Health Care Homes: Can practices help to address the social determinants of their patients’ chronic ill health, and if so, what thinking and planning is required now?
The Health Care Homes model is a new funding arrangement for general practices to coordinate care for people with chronic and complex conditions. Patients will be able to voluntarily enrol. The model is about to be trialed in 200 general practices, and it is expected that more practices will be able to participate from 2018 onwards.
The social determinants of health refers to the social conditions (physical and social environments) in which people are born, live and work. A bold statement: if health care homes are to make significant improvements in the health of high risk patients with chronic disease, they must consider how to help address their patients’ social determinants of health.
* the social conditions in which people are born, live and work is the single most important determinant of good health or ill health (World Health Organisation, 2013)
* 20% of Australians living in the lowest socioeconomic areas in 2014-14 were 1.6 times as likely as the highest 20% to have at least two chronic health conditions (ABS, 2015)
* for people in poorer households, the chronic stress associated with the scramble to ‘make ends meet’ each week can lead to new or exacerbated mental health issues, decreased energy and motivation, the harmful use of ‘coping’ substances including alcohol, tobacco and other drugs, and more consumption of unhealthy food (Hill et al, 2013)
*people in low economic resource households spend proportionally less on medical and health care than other households (ABS, 2012).

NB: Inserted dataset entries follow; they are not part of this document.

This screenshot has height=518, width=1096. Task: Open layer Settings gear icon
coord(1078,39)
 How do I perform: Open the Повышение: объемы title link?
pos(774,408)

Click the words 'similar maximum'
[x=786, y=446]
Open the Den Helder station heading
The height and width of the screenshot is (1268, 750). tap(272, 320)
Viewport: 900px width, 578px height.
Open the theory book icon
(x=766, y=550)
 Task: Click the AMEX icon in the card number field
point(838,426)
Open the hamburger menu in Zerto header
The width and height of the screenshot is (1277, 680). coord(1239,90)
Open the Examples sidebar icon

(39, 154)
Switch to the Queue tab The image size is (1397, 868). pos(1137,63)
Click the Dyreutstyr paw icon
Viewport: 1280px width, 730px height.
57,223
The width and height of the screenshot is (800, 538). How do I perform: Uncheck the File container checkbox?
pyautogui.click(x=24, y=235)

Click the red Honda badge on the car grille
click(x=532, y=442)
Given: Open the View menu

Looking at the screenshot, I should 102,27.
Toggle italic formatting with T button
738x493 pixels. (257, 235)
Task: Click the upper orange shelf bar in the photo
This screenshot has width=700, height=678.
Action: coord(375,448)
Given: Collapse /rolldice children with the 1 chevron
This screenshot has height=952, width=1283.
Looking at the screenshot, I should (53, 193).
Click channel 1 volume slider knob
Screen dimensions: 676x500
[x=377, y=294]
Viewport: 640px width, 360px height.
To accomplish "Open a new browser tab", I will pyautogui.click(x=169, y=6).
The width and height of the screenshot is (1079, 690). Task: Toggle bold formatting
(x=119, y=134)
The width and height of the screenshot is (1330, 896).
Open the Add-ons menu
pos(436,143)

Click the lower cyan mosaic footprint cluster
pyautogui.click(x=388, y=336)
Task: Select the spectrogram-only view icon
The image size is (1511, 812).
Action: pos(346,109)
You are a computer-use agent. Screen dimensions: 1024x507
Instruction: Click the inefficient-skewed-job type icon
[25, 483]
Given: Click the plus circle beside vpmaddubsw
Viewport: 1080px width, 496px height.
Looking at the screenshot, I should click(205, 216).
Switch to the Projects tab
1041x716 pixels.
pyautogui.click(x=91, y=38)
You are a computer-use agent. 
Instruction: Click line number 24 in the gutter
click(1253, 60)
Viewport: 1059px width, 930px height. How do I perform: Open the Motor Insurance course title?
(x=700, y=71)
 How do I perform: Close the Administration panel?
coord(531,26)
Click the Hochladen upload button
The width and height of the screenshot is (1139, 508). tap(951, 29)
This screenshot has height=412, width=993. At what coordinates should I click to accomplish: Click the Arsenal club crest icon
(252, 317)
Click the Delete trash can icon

Based on our experience helping general practice clients to apply for PHN funding and prepare for new (commissioned) models of care, we believe the biggest challenge for practices – and the greatest opportunity – will be in embracing challenges that come with the fact that successful Health Care Home models are not ‘business as usual’ and in embracing a clear plan for readiness.
Though addressing the social determinants of ill health are, by definition, outside the realm of usual medical care, this presentation will consider how practices may be able to do so and what knowledge, skills, HR configurations, training, partnerships and support will be needed.